The ocular signal is the most surprising of the new findings, and the one to read with the most caution. A retrospective cohort study published in Ophthalmology drew on a U.S. electronic health records platform, restricting to patients over 60 with at least five years of ophthalmology follow-up. Propensity-matched against users of metformin, insulin, and statins, GLP-1 receptor agonist users showed a reduced hazard of non-exudative age-related macular degeneration: hazard ratios of 0.68 versus metformin, 0.72 versus insulin, and 0.70 versus statins, each statistically significant.

This is a retrospective design, not a randomised trial, and 84% of the GLP-1 cohort had diabetes — a population whose ocular risk profile differs from the general public. Residual confounding is unavoidable. But the direction and consistency of the effect across multiple comparator groups is the kind of signal that, in any other organ system, would launch a prospective study. It probably will here, too.

The mechanistic case is where the futurist in me has to slow down. A recent review in The American Journal of Medicine maps the central and peripheral pathways through which GLP-1 receptor agonists drive weight loss: they modulate appetite circuits in the brain, enhance insulin secretion and suppress glucagon, delay gastric emptying, reduce triglycerides and LDL cholesterol, dampen adipose tissue inflammation, and limit ectopic fat. The same review notes the rise of dual and triple co-agonists targeting GLP-1 alongside glucose-dependent insulinotropic polypeptide and glucagon — a pharmacological direction that is already in late-stage development.

Several of those mechanisms — anti-inflammatory effects on the vasculature, modulation of neuronal energy metabolism, improvements in lipid handling — are plausible upstream causes of benefit in kidneys, retina, and brain. That does not prove the connection. It does mean the cross-organ pattern is biologically coherent rather than coincidental, which is the minimum bar for taking a hypothesis seriously.

Earlier-stage work is also feeding the pipeline. A preclinical study in a zebrafish model of high-fat-diet-induced type 2 diabetes reported that tirzepatide, a dual GIP/GLP-1 agonist, mitigated cognitive decline on behavioural tests and improved antioxidant and anti-inflammatory markers. Zebrafish are zebrafish — this is hypothesis-generating, nothing more — but it is the kind of preclinical signal that, combined with human data in adjacent indications, makes a research program rather than an anecdote.

The honest synthesis is that GLP-1 receptor agonists are graduating from a metabolic drug class into something more interesting — a candidate platform for multi-system intervention in aging-related disease. The evidence is moderate, not definitive: one phase 3 in neurodegeneration, one strong meta-analysis in kidney disease, one observational cohort in ophthalmology, and a coherent mechanistic story tying them together. That is exactly the stage at which a careful reader pays attention and a cautious patient waits for the next round of data.
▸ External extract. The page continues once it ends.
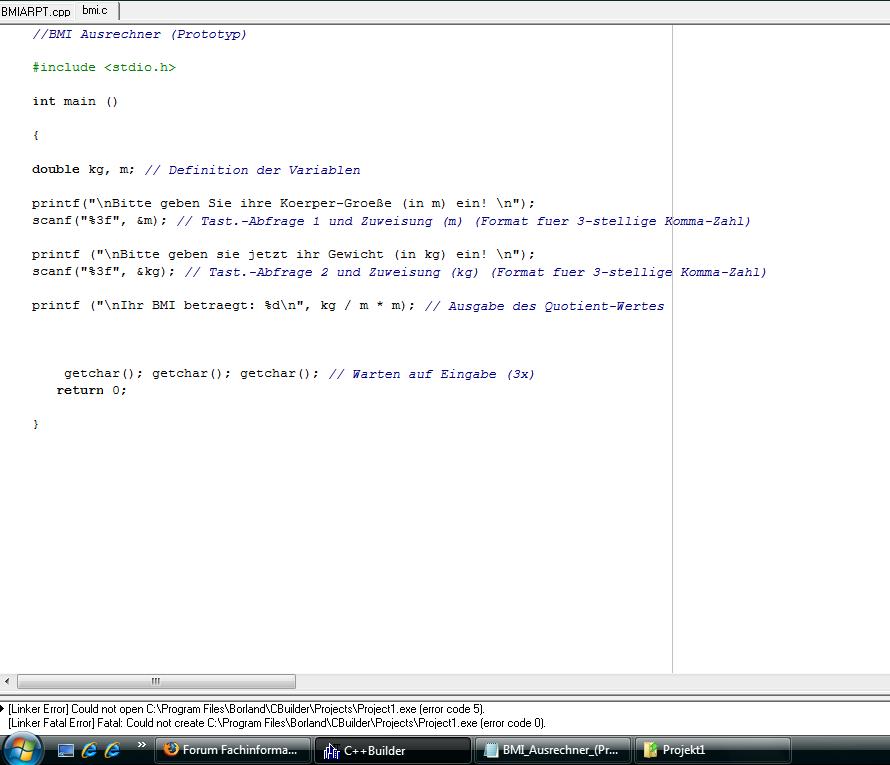Launch the second Internet Explorer quick launch icon
Screen dimensions: 890x765
tap(112, 750)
The next eighteen months should clarify a great deal: longer follow-up in CKD, prospective ocular studies, replication of the Parkinson's signal in other neurodegenerative endpoints, and head-to-head data on the dual and triple agonists already in trials. For now, the right posture is the one this magazine tries to take consistently — intellectually excited, disciplined about the caveats, and unwilling to confuse a promising signal with a settled result.